I am delighted that UCL has committed to the adoption of an ethical investment policy. I am pleased that the university seems eager to further its commitment both to social responsibility and to listening to and engaging with the wishes of students.
I urge you to continue this commendable approach by ensuring that the rest of the ethical investment policy process is transparent and accessible to students and to alumni and in particular that the views of and feedback to the latter are disseminated through UCL Alumni Network channels.
I call for equal student representation on the ethical review committee, ensuring that two members of the committee are members of the student body. Further, the review committee should be obliged to report publicly on its work on a regular basis, and these reports should be widely published to students via UCL Union and to alumni via the alumni newsletter. This information should include the procedure on how to raise ethical concerns with the review committee and who the members are.

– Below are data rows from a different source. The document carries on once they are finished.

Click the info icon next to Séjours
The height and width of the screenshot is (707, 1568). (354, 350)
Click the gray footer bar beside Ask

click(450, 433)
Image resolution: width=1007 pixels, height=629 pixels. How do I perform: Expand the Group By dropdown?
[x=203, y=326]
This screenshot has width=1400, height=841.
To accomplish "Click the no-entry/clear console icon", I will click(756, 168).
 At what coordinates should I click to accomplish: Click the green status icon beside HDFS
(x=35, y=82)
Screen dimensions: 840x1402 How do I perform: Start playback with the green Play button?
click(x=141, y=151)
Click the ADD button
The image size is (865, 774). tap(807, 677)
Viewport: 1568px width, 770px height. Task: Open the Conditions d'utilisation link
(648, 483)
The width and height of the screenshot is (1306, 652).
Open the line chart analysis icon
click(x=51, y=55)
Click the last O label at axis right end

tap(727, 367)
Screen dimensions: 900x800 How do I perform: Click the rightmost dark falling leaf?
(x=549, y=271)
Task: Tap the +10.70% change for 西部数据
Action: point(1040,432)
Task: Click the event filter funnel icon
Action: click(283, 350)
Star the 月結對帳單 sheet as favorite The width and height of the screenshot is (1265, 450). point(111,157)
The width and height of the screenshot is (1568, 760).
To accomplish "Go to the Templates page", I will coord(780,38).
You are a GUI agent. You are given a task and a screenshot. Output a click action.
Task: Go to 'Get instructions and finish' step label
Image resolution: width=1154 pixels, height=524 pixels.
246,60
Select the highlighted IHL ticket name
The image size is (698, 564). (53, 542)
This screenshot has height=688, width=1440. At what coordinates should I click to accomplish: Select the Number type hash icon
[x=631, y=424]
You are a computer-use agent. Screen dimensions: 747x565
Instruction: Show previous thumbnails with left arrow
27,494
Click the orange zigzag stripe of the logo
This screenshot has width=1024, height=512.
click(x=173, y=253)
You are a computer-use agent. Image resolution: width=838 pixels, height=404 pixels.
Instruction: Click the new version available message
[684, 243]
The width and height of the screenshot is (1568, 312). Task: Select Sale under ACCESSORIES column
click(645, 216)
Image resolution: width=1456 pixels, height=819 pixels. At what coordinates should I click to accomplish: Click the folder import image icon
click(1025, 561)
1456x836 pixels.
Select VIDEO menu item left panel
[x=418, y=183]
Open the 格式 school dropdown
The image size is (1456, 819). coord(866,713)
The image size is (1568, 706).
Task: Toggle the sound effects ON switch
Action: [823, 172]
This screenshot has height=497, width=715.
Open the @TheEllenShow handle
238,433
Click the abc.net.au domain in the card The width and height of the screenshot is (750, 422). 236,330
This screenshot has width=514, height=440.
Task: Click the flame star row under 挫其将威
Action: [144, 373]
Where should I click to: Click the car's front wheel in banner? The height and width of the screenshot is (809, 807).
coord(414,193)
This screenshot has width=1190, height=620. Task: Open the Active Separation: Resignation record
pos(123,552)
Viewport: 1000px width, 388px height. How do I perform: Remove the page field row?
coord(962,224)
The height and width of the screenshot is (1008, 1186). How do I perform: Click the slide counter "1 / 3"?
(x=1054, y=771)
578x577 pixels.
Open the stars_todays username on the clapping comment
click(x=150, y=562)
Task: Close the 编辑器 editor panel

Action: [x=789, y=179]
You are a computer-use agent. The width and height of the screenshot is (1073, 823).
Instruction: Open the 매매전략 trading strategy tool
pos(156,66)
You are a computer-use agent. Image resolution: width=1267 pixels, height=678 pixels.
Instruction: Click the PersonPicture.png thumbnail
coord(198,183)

I would also like to urge you to consider including the possibility of positive investments in the future ethical investment policy in industries and companies which support and further UCL’s mission to “engage fully with the world around us”, to break new ground through challenging convention” and to “progress through partnership”.
My own decision to originally apply to study at UCL was due to its historical association as the first to admit students regardless of race, class, religion and gender. I remain proud of this and believe that if it could also establish a reputation for being a true leader in the field of ethical investment, it would encourage a sharp rise in the next generation of applicants. The benefits of UCL being seen around the world not just as ‘the global university’ but also ‘the ethical university’ seem boundless, To do this UCL will need a commitment to positive investment as mission-related investment is becoming increasingly popular among UK charitable institutions. I would like to highlight the fact that the UN Secretary General, Ban Ki-moon, writing in the International Herald Tribune on 10 November has said that the answer to the financial crises and climate change is the green economy, which will expand at an exponential rate I would consider some investments in this field as being an excellent way of ensuring that UCL continues to 'shape the future' through its investments as well as through academic excellence.
Finally, I would like to see the ethical investment policy exclude any type of investment in arms-producing companies; therefore not not only investments in arms-producing companies held directly but also those investments via managed or pooled funds.
Despite UCL’s great progress I am still dismayed at the ongoing investment in Cobham plc. I am afraid as long as these investments continue and UCL fails to make it clear that it will not invest in arms-producing companies in the future, I will be unable to support UCL financially or otherwise.I assure you that many of my fellow ex-UCL students with whom I have spoken about this also share this view.
I look forward to your response to these concerns, and to the implementation of an ethical investment policy that will allow me to restore my pride in my old university and for which I otherwise feel such a close affinity.